Exercise prompt
Return each line of the items below that contains the string "height". Matching is case-sensitive.
* Begin Working data *
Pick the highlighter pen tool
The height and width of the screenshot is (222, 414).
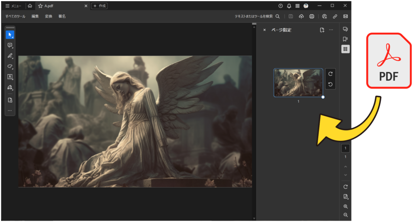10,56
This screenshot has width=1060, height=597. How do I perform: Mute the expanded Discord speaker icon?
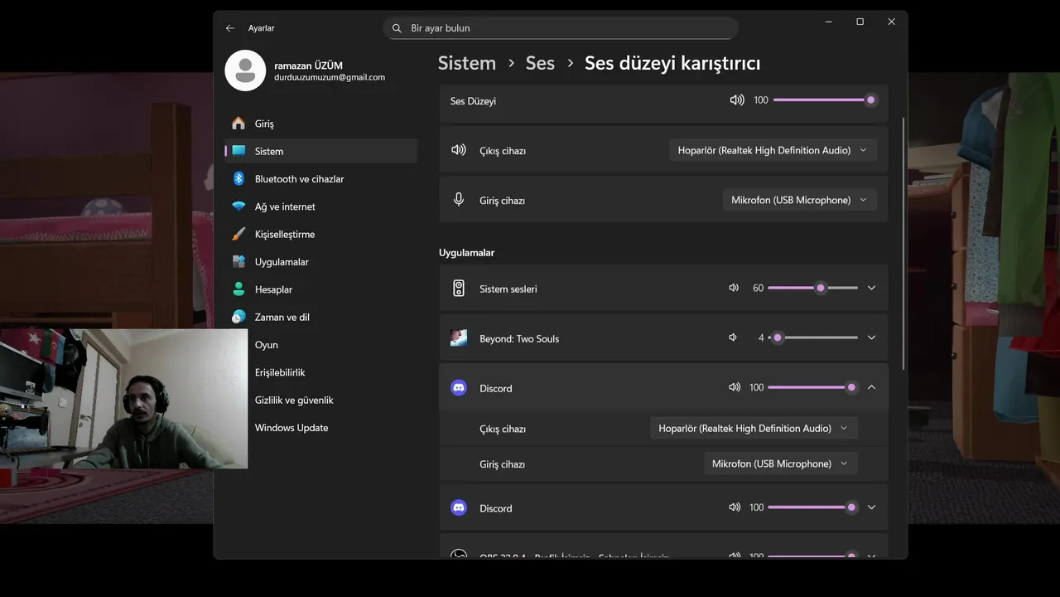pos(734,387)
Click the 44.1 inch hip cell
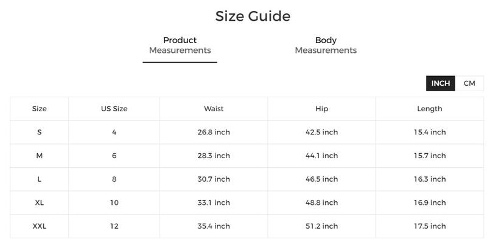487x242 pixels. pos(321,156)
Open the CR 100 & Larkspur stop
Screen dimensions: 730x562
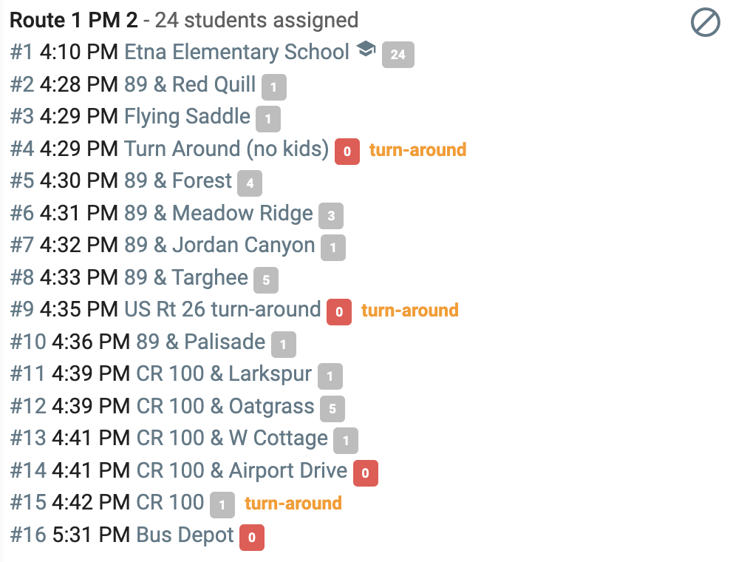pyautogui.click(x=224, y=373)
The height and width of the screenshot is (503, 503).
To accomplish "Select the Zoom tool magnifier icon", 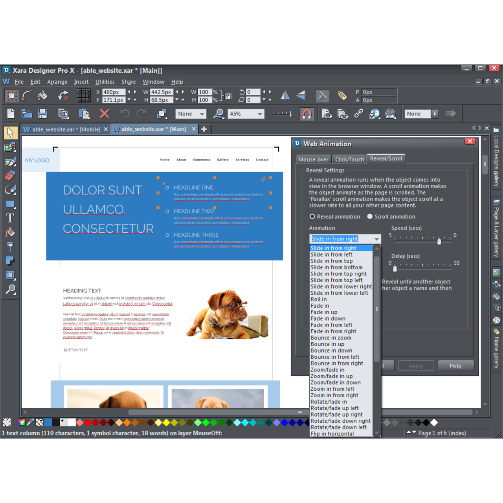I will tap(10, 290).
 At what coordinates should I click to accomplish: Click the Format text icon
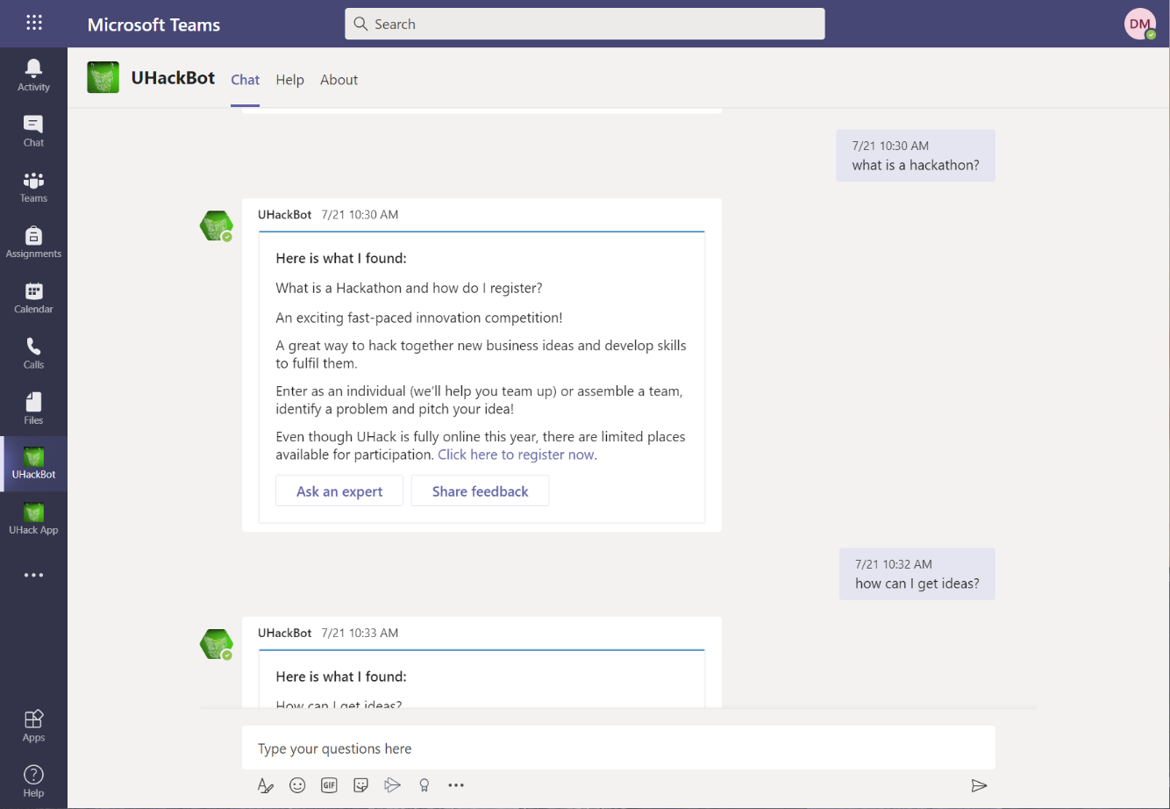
* End Working data *
The result
The height and width of the screenshot is (222, 414).
This screenshot has width=1060, height=597. How do I perform: Mute the expanded Discord speaker icon?
The height and width of the screenshot is (503, 503).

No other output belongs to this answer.